→ **ABOUT THIS EXERCISE**:
Please return every line of the records that contains the word "Given".

→ **Excerpts from a dataset**:
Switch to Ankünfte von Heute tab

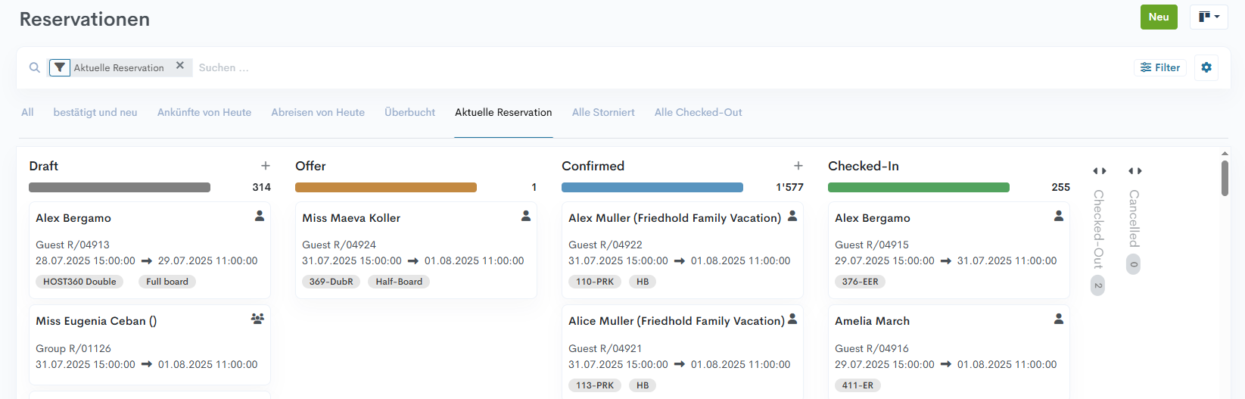click(x=204, y=112)
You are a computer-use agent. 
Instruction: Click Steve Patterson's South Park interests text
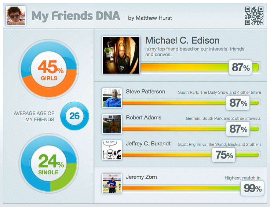click(x=219, y=92)
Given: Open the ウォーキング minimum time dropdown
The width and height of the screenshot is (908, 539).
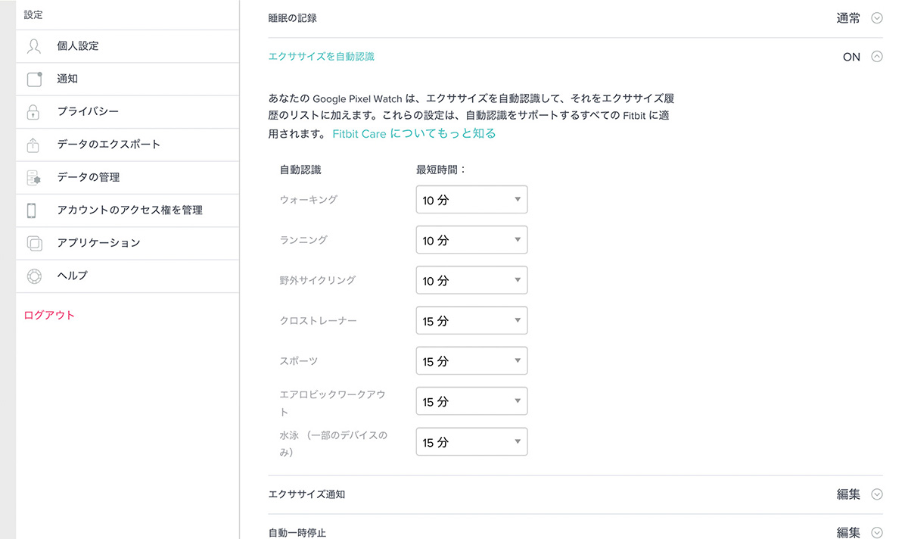Looking at the screenshot, I should 471,200.
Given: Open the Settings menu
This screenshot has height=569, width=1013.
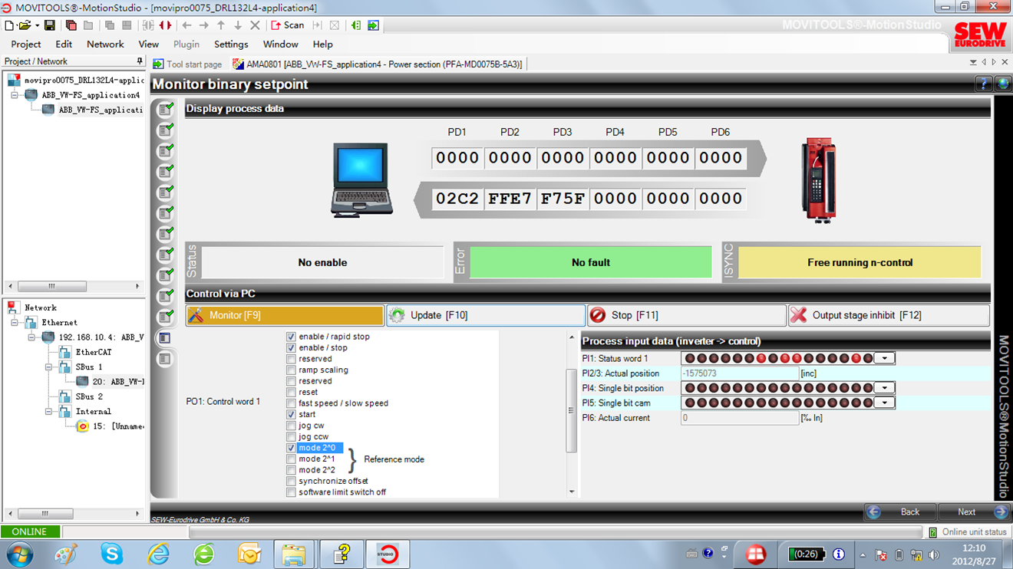Looking at the screenshot, I should pos(230,44).
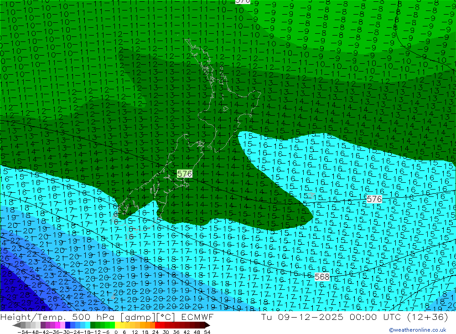Click the left arrow of the color legend
The height and width of the screenshot is (334, 456).
16,325
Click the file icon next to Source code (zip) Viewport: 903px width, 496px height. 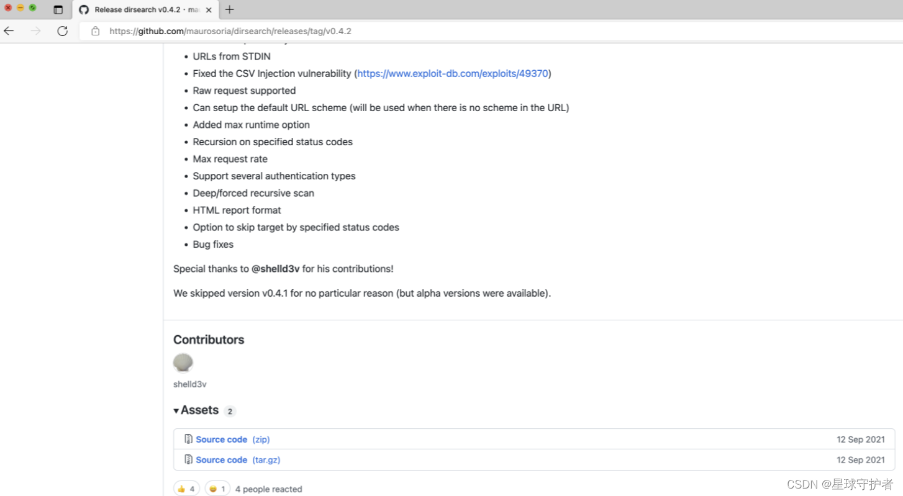pos(188,438)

→ **SOLUTION TO THE EXERCISE**:
Given: Open the ウォーキング minimum time dropdown
Given: Open the Settings menu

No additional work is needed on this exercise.